### What is required
After locating the line with "Viewport: 588px width, 377px height.", reproduce that line and every one following it exactly, up to the end of the entries.

### Records provided
-----

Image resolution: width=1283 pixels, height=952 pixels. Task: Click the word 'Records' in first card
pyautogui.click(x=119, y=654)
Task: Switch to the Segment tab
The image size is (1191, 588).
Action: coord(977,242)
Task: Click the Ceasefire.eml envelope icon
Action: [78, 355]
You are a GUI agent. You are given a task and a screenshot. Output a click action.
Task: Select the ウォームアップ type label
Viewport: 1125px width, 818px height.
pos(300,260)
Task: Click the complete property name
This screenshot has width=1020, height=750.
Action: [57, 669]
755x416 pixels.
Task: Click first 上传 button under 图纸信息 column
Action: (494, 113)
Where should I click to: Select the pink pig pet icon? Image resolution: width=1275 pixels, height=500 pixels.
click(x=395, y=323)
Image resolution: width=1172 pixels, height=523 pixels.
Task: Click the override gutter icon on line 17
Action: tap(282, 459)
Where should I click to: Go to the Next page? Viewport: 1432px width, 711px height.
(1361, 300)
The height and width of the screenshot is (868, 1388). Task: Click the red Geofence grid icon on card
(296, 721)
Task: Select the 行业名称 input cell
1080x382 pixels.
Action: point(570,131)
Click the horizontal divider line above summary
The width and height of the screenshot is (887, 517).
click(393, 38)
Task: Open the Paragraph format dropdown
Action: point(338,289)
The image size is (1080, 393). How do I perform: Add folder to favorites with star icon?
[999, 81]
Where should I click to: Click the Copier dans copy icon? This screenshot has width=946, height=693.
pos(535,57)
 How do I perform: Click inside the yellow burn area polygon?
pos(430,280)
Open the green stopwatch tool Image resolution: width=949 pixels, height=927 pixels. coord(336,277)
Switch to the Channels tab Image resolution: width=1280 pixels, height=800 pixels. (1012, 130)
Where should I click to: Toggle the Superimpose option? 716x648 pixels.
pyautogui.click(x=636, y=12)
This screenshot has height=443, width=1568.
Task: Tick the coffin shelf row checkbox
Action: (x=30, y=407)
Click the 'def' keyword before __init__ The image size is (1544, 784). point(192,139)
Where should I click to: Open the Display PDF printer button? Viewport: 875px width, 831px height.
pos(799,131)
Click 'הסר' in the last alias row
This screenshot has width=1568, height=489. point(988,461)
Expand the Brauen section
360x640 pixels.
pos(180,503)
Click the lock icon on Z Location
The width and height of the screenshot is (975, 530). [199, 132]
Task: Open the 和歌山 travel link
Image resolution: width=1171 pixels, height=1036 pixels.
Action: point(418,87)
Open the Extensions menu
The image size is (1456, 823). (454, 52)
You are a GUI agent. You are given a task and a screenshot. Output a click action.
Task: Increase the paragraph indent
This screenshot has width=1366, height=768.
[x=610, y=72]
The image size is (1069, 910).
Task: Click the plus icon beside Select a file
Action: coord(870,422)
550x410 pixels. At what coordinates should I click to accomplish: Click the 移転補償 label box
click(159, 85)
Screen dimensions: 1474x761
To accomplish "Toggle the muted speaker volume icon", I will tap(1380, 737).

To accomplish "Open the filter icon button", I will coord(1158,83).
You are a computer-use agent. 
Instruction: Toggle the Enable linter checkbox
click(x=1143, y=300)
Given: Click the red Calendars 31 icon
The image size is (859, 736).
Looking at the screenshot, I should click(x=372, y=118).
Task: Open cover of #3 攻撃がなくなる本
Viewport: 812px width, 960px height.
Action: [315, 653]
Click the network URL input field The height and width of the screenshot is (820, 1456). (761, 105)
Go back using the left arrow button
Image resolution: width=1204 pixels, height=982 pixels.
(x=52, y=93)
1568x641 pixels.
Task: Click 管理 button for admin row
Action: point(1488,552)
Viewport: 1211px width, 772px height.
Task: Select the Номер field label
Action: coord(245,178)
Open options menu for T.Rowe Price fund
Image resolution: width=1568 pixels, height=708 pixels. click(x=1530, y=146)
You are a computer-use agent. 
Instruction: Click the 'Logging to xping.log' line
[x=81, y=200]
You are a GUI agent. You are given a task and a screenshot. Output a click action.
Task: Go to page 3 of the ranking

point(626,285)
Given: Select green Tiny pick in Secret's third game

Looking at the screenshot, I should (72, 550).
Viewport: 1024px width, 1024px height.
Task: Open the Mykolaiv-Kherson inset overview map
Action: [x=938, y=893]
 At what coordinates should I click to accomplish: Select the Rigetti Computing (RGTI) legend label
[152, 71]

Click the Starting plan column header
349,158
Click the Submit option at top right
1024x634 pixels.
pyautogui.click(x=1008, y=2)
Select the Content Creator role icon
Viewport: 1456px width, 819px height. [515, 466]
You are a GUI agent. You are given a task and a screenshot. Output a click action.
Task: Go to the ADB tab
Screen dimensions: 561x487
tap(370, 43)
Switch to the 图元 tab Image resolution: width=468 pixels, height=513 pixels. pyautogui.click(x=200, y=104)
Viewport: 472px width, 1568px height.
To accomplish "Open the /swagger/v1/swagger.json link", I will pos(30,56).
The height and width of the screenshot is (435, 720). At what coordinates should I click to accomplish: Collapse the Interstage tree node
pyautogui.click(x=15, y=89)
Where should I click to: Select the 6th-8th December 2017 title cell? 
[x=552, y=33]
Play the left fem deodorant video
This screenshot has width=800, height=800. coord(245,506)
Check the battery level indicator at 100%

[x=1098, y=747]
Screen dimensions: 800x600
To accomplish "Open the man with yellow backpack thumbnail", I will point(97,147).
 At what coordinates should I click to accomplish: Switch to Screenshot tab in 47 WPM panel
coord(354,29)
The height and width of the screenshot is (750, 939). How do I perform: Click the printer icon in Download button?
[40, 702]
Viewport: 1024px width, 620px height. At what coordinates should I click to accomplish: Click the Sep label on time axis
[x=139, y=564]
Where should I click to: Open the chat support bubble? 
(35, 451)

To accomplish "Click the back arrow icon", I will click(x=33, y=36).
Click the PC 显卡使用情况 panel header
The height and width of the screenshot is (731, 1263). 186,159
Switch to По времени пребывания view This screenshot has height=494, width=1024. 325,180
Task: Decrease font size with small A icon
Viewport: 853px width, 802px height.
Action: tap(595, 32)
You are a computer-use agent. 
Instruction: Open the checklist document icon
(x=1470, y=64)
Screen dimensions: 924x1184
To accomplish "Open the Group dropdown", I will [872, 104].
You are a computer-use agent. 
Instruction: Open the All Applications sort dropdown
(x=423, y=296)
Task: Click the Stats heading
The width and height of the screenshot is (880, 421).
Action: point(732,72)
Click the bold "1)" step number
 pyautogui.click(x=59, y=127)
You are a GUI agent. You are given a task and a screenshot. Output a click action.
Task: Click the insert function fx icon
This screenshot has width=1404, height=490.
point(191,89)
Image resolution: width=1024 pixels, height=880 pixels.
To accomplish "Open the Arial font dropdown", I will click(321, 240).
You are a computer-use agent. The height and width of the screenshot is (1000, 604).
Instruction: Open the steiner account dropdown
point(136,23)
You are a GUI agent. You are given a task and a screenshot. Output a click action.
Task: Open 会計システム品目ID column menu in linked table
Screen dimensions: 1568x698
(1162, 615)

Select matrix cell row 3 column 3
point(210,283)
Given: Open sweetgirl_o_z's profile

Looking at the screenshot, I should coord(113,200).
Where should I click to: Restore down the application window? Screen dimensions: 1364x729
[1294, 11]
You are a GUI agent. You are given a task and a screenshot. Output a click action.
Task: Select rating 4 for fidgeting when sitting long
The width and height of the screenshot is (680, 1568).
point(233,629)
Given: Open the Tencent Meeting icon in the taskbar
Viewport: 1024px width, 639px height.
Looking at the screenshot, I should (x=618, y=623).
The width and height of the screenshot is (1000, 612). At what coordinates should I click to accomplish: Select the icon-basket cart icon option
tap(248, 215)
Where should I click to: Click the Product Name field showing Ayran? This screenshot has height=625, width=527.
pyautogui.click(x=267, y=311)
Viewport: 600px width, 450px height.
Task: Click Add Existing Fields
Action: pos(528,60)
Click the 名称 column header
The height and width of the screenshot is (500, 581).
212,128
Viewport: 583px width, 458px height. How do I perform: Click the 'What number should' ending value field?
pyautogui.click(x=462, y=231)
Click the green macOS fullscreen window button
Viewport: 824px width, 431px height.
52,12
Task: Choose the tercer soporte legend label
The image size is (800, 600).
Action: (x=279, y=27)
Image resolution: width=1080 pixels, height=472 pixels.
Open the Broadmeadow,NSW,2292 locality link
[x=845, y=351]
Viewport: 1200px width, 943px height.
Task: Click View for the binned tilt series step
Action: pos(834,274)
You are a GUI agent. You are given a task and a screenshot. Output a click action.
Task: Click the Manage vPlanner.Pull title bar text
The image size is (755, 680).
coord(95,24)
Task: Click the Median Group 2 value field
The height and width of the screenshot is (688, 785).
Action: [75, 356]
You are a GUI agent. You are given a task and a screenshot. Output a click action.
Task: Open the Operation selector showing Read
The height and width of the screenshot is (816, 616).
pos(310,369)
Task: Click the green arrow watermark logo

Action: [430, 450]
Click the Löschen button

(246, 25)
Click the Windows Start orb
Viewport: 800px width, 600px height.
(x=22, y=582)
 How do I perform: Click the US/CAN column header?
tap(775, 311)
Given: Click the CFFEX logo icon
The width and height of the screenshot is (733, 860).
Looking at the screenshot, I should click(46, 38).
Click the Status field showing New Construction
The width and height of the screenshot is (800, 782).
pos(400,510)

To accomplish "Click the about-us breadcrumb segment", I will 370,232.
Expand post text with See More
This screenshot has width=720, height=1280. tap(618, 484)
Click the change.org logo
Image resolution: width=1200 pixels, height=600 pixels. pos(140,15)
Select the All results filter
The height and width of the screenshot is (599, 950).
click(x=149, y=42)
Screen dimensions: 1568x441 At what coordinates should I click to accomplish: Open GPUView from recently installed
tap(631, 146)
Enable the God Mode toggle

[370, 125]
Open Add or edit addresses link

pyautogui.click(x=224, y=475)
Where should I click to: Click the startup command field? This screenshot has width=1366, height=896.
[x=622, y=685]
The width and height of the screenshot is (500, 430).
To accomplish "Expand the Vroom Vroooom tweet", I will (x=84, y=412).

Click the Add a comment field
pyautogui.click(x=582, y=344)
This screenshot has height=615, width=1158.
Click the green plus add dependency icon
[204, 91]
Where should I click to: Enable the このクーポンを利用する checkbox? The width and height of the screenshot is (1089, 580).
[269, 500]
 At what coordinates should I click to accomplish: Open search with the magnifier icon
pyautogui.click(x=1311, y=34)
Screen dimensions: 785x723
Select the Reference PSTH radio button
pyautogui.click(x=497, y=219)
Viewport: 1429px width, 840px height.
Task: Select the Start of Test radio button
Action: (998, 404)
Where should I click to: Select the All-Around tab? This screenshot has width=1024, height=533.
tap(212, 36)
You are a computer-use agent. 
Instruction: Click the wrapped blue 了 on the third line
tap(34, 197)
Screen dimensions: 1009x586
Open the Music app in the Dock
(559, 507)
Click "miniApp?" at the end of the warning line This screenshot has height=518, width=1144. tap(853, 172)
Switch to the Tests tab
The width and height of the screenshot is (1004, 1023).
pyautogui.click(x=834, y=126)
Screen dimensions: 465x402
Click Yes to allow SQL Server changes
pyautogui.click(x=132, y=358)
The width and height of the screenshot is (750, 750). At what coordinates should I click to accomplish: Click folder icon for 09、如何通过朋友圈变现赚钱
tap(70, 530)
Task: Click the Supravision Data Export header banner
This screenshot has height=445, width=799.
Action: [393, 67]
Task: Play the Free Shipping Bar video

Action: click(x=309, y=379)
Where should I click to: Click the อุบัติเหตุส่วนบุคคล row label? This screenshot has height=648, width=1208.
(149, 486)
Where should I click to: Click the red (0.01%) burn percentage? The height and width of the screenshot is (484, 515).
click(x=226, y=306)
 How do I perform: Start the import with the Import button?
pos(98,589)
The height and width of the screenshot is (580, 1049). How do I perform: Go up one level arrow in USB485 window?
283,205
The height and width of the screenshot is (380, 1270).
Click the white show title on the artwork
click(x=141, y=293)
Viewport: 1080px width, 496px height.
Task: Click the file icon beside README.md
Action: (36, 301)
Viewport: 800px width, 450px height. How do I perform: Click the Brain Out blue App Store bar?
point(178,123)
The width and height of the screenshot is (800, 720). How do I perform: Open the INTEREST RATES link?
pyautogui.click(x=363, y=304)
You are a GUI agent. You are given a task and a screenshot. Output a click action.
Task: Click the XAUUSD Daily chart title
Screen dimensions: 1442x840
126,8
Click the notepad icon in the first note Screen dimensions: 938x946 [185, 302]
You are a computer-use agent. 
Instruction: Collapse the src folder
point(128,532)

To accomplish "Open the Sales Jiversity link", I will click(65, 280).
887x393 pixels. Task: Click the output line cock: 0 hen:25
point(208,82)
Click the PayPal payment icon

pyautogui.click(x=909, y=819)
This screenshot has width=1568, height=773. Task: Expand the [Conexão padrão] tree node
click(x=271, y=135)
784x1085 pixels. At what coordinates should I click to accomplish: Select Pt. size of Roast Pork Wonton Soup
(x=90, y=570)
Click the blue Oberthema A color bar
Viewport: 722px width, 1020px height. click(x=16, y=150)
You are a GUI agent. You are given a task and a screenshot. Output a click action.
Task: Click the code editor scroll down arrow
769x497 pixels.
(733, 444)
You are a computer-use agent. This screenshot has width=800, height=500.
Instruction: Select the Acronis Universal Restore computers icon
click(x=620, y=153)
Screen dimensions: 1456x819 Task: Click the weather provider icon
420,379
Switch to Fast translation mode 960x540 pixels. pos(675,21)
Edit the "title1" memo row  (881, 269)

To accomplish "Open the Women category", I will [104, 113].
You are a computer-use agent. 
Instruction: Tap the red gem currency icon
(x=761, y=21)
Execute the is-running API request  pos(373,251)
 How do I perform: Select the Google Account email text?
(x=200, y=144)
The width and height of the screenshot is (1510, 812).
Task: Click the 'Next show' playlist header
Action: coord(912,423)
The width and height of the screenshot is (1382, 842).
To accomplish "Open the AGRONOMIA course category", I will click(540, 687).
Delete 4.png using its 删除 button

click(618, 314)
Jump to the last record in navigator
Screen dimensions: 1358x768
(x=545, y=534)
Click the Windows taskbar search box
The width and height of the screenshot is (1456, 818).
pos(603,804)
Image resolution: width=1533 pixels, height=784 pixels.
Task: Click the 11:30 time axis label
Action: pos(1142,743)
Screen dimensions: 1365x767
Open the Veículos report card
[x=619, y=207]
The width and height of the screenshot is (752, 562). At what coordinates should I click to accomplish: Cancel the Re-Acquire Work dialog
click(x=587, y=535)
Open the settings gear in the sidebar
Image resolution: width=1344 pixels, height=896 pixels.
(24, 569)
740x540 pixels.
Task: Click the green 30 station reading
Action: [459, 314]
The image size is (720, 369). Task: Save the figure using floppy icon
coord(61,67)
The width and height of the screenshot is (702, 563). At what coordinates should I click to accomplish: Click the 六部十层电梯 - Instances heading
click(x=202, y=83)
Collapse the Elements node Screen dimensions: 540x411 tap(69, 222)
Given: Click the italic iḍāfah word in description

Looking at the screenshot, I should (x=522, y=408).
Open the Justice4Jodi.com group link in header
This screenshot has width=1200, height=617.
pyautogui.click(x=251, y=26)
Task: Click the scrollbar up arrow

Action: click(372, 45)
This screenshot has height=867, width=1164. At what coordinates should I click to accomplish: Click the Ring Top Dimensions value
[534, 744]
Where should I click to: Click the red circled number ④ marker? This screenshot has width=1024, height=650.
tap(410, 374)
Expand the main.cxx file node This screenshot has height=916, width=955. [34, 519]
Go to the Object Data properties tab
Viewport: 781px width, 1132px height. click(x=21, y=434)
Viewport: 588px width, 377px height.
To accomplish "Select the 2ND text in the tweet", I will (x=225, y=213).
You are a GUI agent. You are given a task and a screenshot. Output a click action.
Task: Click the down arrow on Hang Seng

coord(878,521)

-----

### Your solution
Viewport: 588px width, 377px height.
To accomplish "Select the 2ND text in the tweet", I will (x=225, y=213).
You are a GUI agent. You are given a task and a screenshot. Output a click action.
Task: Click the down arrow on Hang Seng

coord(878,521)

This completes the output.